:: Entries provided ::

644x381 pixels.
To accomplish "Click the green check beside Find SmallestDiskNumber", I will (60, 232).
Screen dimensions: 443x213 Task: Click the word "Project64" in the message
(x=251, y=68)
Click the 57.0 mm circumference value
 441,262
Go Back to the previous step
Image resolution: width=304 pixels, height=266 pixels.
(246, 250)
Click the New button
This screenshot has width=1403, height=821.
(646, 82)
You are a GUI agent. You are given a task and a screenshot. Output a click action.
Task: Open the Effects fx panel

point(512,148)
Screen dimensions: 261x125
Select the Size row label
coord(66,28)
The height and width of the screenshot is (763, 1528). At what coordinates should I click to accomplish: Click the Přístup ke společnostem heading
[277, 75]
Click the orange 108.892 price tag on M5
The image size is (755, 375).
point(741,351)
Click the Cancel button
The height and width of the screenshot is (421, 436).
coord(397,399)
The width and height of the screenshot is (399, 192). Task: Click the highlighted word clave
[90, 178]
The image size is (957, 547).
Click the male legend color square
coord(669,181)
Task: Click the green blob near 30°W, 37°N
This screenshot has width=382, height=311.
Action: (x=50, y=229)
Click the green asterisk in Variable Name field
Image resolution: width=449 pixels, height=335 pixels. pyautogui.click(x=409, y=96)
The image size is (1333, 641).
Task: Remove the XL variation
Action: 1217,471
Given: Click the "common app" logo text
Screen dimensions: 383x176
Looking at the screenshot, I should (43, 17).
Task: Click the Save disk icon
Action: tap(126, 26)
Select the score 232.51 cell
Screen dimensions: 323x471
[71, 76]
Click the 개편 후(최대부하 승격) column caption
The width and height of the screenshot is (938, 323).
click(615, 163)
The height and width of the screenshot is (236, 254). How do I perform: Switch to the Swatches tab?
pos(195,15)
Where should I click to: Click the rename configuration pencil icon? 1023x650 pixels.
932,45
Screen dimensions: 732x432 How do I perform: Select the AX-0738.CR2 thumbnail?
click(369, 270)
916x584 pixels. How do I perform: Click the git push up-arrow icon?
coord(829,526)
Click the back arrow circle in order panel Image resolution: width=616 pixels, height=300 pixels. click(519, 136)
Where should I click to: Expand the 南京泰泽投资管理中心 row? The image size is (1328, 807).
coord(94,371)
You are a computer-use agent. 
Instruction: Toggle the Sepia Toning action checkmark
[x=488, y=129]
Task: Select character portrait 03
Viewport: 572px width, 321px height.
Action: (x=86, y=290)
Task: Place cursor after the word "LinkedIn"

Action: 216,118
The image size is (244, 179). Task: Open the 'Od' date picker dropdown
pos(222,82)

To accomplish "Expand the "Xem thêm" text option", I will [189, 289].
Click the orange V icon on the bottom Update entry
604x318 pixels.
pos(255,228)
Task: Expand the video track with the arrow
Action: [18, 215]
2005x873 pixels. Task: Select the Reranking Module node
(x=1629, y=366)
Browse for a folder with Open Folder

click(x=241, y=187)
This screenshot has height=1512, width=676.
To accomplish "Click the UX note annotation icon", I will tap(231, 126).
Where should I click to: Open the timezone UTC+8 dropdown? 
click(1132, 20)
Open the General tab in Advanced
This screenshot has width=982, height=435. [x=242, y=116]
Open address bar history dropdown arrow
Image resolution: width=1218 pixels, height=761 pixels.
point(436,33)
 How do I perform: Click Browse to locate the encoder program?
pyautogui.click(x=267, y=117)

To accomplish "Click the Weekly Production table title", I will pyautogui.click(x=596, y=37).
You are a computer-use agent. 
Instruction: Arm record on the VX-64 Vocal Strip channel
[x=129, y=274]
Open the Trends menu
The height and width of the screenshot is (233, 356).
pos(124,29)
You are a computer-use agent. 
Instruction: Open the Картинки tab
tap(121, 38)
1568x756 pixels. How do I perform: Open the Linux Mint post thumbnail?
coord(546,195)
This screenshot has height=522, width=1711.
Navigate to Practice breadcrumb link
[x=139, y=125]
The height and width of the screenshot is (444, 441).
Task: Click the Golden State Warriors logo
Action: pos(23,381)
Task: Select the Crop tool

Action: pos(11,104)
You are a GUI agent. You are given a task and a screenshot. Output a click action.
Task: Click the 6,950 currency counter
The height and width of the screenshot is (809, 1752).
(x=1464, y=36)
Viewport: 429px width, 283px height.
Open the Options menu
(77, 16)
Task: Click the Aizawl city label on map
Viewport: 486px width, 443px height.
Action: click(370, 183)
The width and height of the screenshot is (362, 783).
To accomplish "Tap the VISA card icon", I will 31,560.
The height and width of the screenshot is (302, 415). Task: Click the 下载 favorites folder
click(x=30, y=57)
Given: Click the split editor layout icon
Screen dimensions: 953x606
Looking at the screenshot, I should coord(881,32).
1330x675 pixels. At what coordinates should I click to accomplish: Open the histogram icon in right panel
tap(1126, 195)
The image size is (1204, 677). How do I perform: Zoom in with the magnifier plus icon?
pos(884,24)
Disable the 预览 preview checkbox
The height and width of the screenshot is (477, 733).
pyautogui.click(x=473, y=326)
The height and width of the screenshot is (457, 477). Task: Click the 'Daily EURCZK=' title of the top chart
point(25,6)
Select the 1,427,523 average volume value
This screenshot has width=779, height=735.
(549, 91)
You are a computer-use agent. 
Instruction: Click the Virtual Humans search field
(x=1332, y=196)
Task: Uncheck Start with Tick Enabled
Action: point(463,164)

:::

## Set exercise
Duplicate every line of the data above, word for word, with nothing changed.

## Solved problem
644x381 pixels.
To accomplish "Click the green check beside Find SmallestDiskNumber", I will (60, 232).
Screen dimensions: 443x213 Task: Click the word "Project64" in the message
(x=251, y=68)
Click the 57.0 mm circumference value
 441,262
Go Back to the previous step
Image resolution: width=304 pixels, height=266 pixels.
(246, 250)
Click the New button
This screenshot has width=1403, height=821.
(646, 82)
You are a GUI agent. You are given a task and a screenshot. Output a click action.
Task: Open the Effects fx panel

point(512,148)
Screen dimensions: 261x125
Select the Size row label
coord(66,28)
The height and width of the screenshot is (763, 1528). At what coordinates should I click to accomplish: Click the Přístup ke společnostem heading
[277, 75]
Click the orange 108.892 price tag on M5
The image size is (755, 375).
point(741,351)
Click the Cancel button
The height and width of the screenshot is (421, 436).
coord(397,399)
The width and height of the screenshot is (399, 192). Task: Click the highlighted word clave
[90, 178]
The image size is (957, 547).
Click the male legend color square
coord(669,181)
Task: Click the green blob near 30°W, 37°N
This screenshot has width=382, height=311.
Action: (x=50, y=229)
Click the green asterisk in Variable Name field
Image resolution: width=449 pixels, height=335 pixels. pyautogui.click(x=409, y=96)
The image size is (1333, 641).
Task: Remove the XL variation
Action: 1217,471
Given: Click the "common app" logo text
Screen dimensions: 383x176
Looking at the screenshot, I should (43, 17).
Task: Click the Save disk icon
Action: tap(126, 26)
Select the score 232.51 cell
Screen dimensions: 323x471
[71, 76]
Click the 개편 후(최대부하 승격) column caption
The width and height of the screenshot is (938, 323).
click(615, 163)
The height and width of the screenshot is (236, 254). How do I perform: Switch to the Swatches tab?
pos(195,15)
Where should I click to: Click the rename configuration pencil icon? 1023x650 pixels.
932,45
Screen dimensions: 732x432 How do I perform: Select the AX-0738.CR2 thumbnail?
click(369, 270)
916x584 pixels. How do I perform: Click the git push up-arrow icon?
coord(829,526)
Click the back arrow circle in order panel Image resolution: width=616 pixels, height=300 pixels. click(519, 136)
Where should I click to: Expand the 南京泰泽投资管理中心 row? The image size is (1328, 807).
coord(94,371)
You are a computer-use agent. 
Instruction: Toggle the Sepia Toning action checkmark
[x=488, y=129]
Task: Select character portrait 03
Viewport: 572px width, 321px height.
Action: (x=86, y=290)
Task: Place cursor after the word "LinkedIn"

Action: 216,118
The image size is (244, 179). Task: Open the 'Od' date picker dropdown
pos(222,82)

To accomplish "Expand the "Xem thêm" text option", I will [189, 289].
Click the orange V icon on the bottom Update entry
604x318 pixels.
pos(255,228)
Task: Expand the video track with the arrow
Action: [18, 215]
2005x873 pixels. Task: Select the Reranking Module node
(x=1629, y=366)
Browse for a folder with Open Folder

click(x=241, y=187)
This screenshot has height=1512, width=676.
To accomplish "Click the UX note annotation icon", I will tap(231, 126).
Where should I click to: Open the timezone UTC+8 dropdown? 
click(1132, 20)
Open the General tab in Advanced
This screenshot has width=982, height=435. [x=242, y=116]
Open address bar history dropdown arrow
Image resolution: width=1218 pixels, height=761 pixels.
point(436,33)
 How do I perform: Click Browse to locate the encoder program?
pyautogui.click(x=267, y=117)

To accomplish "Click the Weekly Production table title", I will pyautogui.click(x=596, y=37).
You are a computer-use agent. 
Instruction: Arm record on the VX-64 Vocal Strip channel
[x=129, y=274]
Open the Trends menu
The height and width of the screenshot is (233, 356).
pos(124,29)
You are a computer-use agent. 
Instruction: Open the Картинки tab
tap(121, 38)
1568x756 pixels. How do I perform: Open the Linux Mint post thumbnail?
coord(546,195)
This screenshot has height=522, width=1711.
Navigate to Practice breadcrumb link
[x=139, y=125]
The height and width of the screenshot is (444, 441).
Task: Click the Golden State Warriors logo
Action: pos(23,381)
Task: Select the Crop tool

Action: pos(11,104)
You are a GUI agent. You are given a task and a screenshot. Output a click action.
Task: Click the 6,950 currency counter
The height and width of the screenshot is (809, 1752).
(x=1464, y=36)
Viewport: 429px width, 283px height.
Open the Options menu
(77, 16)
Task: Click the Aizawl city label on map
Viewport: 486px width, 443px height.
Action: click(370, 183)
The width and height of the screenshot is (362, 783).
To accomplish "Tap the VISA card icon", I will 31,560.
The height and width of the screenshot is (302, 415). Task: Click the 下载 favorites folder
click(x=30, y=57)
Given: Click the split editor layout icon
Screen dimensions: 953x606
Looking at the screenshot, I should coord(881,32).
1330x675 pixels. At what coordinates should I click to accomplish: Open the histogram icon in right panel
tap(1126, 195)
The image size is (1204, 677). How do I perform: Zoom in with the magnifier plus icon?
pos(884,24)
Disable the 预览 preview checkbox
The height and width of the screenshot is (477, 733).
pyautogui.click(x=473, y=326)
The height and width of the screenshot is (457, 477). Task: Click the 'Daily EURCZK=' title of the top chart
point(25,6)
Select the 1,427,523 average volume value
This screenshot has width=779, height=735.
(549, 91)
You are a computer-use agent. 
Instruction: Click the Virtual Humans search field
(x=1332, y=196)
Task: Uncheck Start with Tick Enabled
Action: point(463,164)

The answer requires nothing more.